TRECHO DA PÁGINA:
==========
19 de setembro de 2024

Presidente de órgão de proteção ao patrimônio de SP assina laudos para empreiteiras e é condenado por improbidade administrativa

Também foram condenados o ex-prefeito de Guarulhos, Sebastião de Almeida (Solidariedade), servidores públicos e vereadores que votaram a favor do projeto de destombamento de casarão histórico que deu lugar a mais vagas de estacionamento em shopping. Casarão Saraceni, em Guarulhos, na Grande SP
Instituto São Paulo Antiga
A Justiça de São Paulo condenou por improbidade administrativa, durante processo de destombamento de casarão, Carlos Augusto Mattei Faggin, presidente do Conselho de Defesa do Patrimônio Histórico, Arqueológico, Artístico e Turístico do Estado (Condephaat) e Gustavo Henric Costa, o Guti (PSD), atual prefeito de Guarulhos.
Também foram condenados o ex-prefeito Sebastião de Almeida (Solidariedade), servidores públicos e parlamentares que votaram a favor do projeto de destombamento — incluindo Guti, que era vereador na cidade. No total, foram condenadas duas empresas e 39 pessoas físicas.
==========
REQUISITOS DO EXERCÍCIO:
Continue a notícia sobre a condenação no caso do destombamento do casarão em Guarulhos, a partir da última frase apresentada.

MATERIAL APRESENTADO:
==========
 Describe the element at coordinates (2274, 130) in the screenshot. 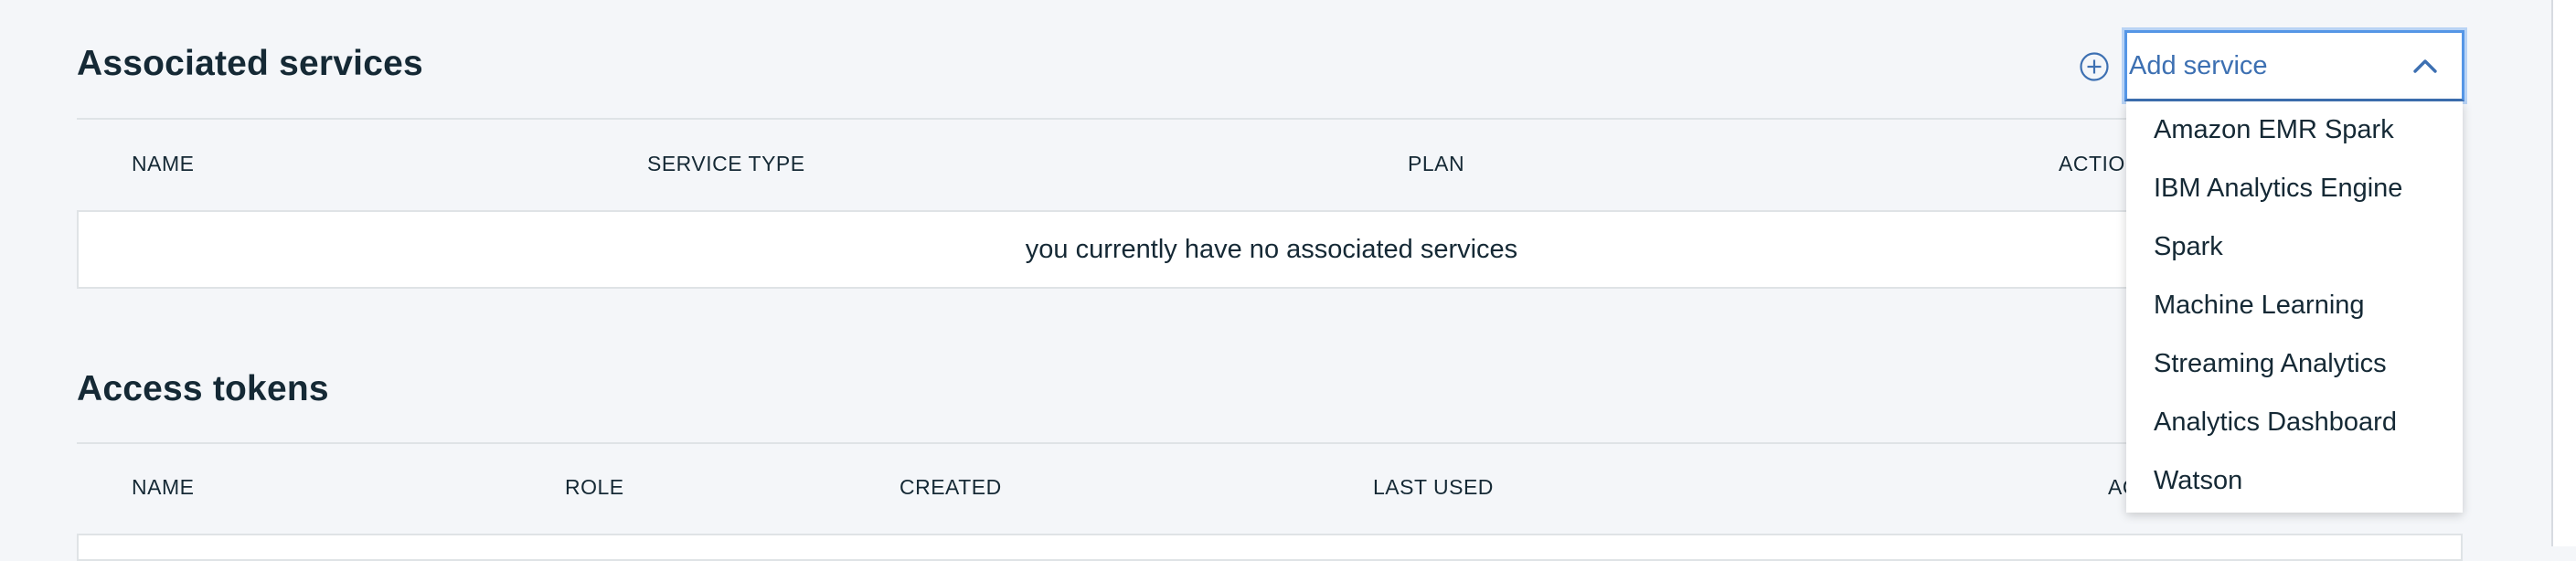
==========
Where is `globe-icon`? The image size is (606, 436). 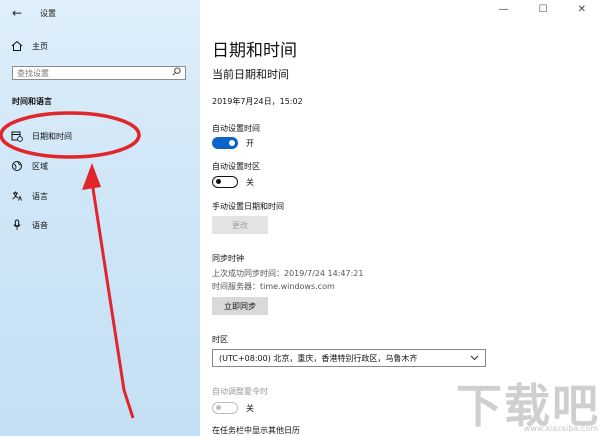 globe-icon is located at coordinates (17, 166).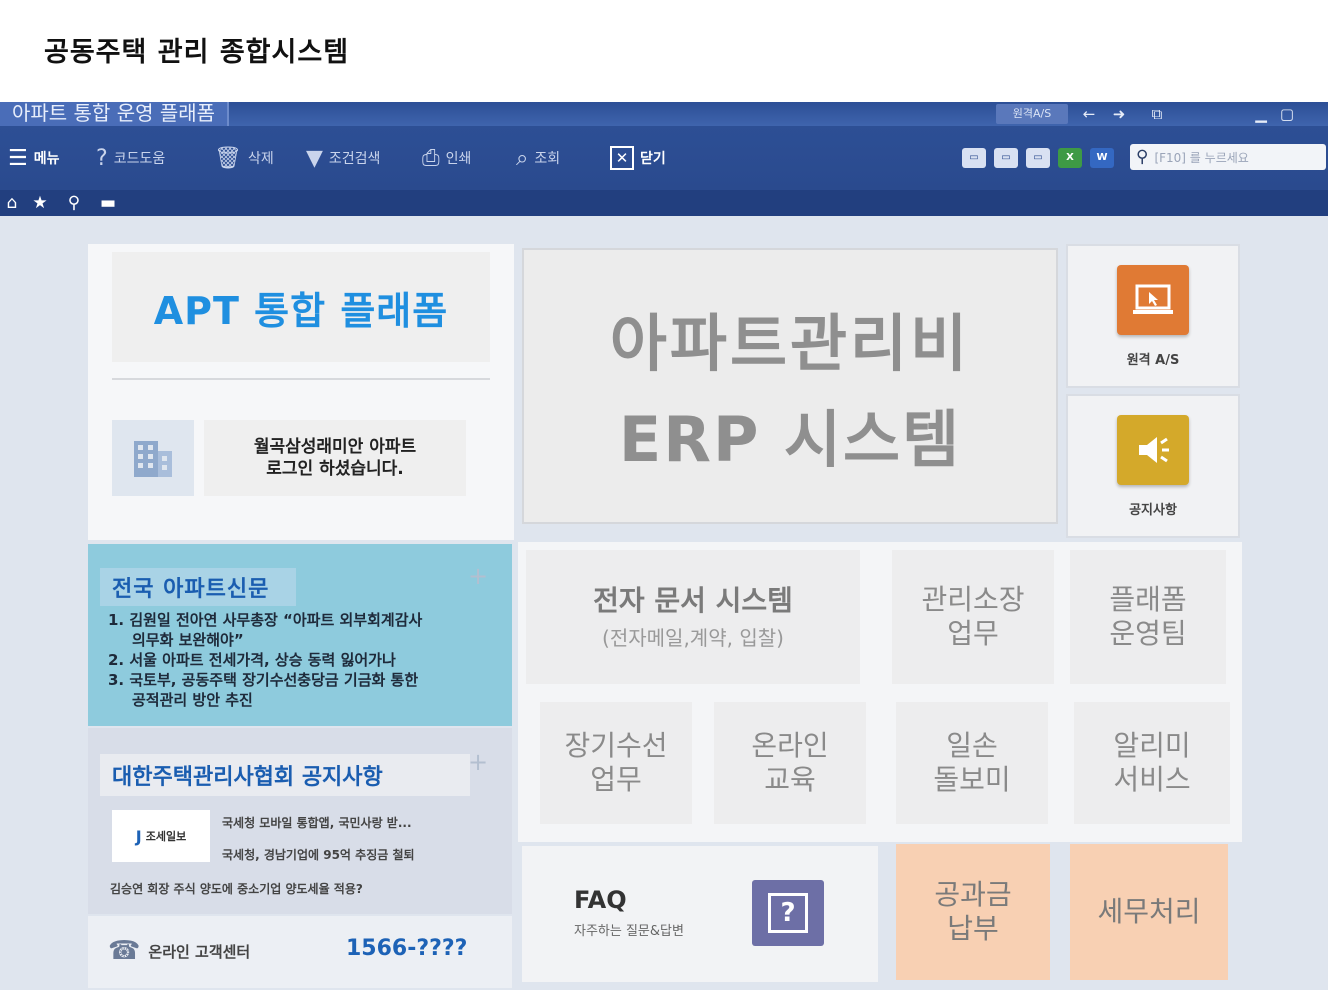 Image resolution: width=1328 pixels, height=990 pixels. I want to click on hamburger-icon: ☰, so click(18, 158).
==========
SUA RESPOSTA:
Todos os envolvidos atuaram no processo de destombamento do Casarão Saraceni, um dos raros imóveis que contavam a história da imigração italiana em Guarulhos, o segundo maior município do estado de São Paulo;
Os desembargadores determinaram que os condenados percam as funções públicas e os direitos políticos por três anos;
Eles ainda deverão pagar uma multa de cinco vezes o valor do último salário recebido como agente público;
O imóvel, que ficava no estacionamento do Internacional Shopping Guarulhos, foi tombado em 2000 como patrimônio do município;
Mas em 2010, com base em um documento assinado por Carlos Augusto Faggin, ele foi destombado com autorização da Câmara Municipal e da prefeitura.
À época, Faggin ainda era conselheiro do órgão estadual de defesa do patrimônio.
Por sua empresa particular, o escritório de arquitetura FGGN, Faggin assinou um laudo defendendo o destombamento sob a justificativa de que “o casarão não era relevante e nada tinha de interessante”.
Com esse documento, o vereador Geraldo Celestino encaminhou um projeto para revogar a proteção ao imóvel. Assim que o imóvel deixou de ser protegido, começou a ser demolido. (veja o antes e depois abaixo)
No lugar do casarão, o shopping, dono do terreno, construiu mais vagas para carros, mas a mudança na paisagem logo entrou na mira do Ministério Público.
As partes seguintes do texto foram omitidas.